For an AI system specifically, this matters more than it does for a typical web app: embedding models, vector clients, and LLM SDKs change behavior across minor versions constantly. An unpinned environment doesn't just risk "it broke" — it risks silently different embeddings or API behavior between two runs that were supposed to be identical.
Code quality enforced before there's code to review
Three tools, doing three distinct jobs, all wired in from the start:
- Ruff — linting and formatting in one tool, replacing what used to be a black + isort + flake8 stack. One config, one fast pass, no tool-conflict edge cases.
- BasedPyright — strict static type checking. This is the one that pays for itself specifically in AI pipelines: a misconfigured type flowing through a chunking → embedding → storage pipeline doesn't fail loudly at the point of the mistake, it fails silently three layers downstream, or doesn't fail at all and just produces subtly wrong vectors. Strict typing catches the shape mismatch at the function boundary, before it ever runs.

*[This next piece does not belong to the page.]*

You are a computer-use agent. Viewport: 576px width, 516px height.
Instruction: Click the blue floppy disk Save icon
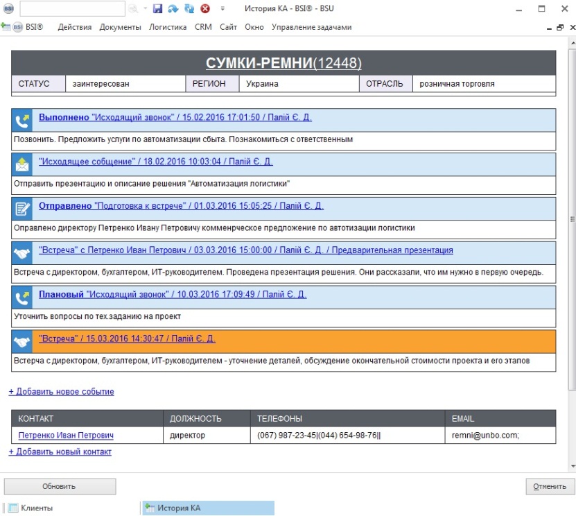157,9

- pre-commit — moves the quality gate to commit time, not CI time. The feedback loop for "this violates our standards" is measured in seconds locally, not minutes in a CI queue after the fact.
The principle underneath all three: the cost of an error is proportional to how far it travels before it's caught. A type error caught by BasedPyright before commit costs nothing. The same error caught by CI costs a round trip. The same error surfacing as a production bug in an ingestion job costs a debugging session and possibly bad data already written to a vector store. Every one of these tools exists to catch problems as close to their origin as possible.
Configuration as a typed, validated object — not scattered os.getenv calls
The default way most Python projects handle config is load_dotenv() followed by os.getenv("SOME_KEY") calls scattered through the codebase, each one a string, each one silently returning None if you misspell the key or forget to set it — and you find out only when that specific code path runs, possibly in production, possibly under load.
Instead, configuration is a single pydantic-settings BaseSettings object:
class Settings(BaseSettings):
model_config = SettingsConfigDict(env_file=".env")
qdrant_url: str
qdrant_api_key: str
gemini_api_key: str
embedding_model: str
# ...
This gets instantiated once, cached, and imported everywhere it's needed. The difference that actually matters in production: a missing or malformed environment variable now fails at startup, with a clear validation error naming exactly which field is wrong — not at 2am when a request happens to hit the one code path that reads that particular env var. Fail fast, fail loud, fail at the boundary where it's cheap to fix.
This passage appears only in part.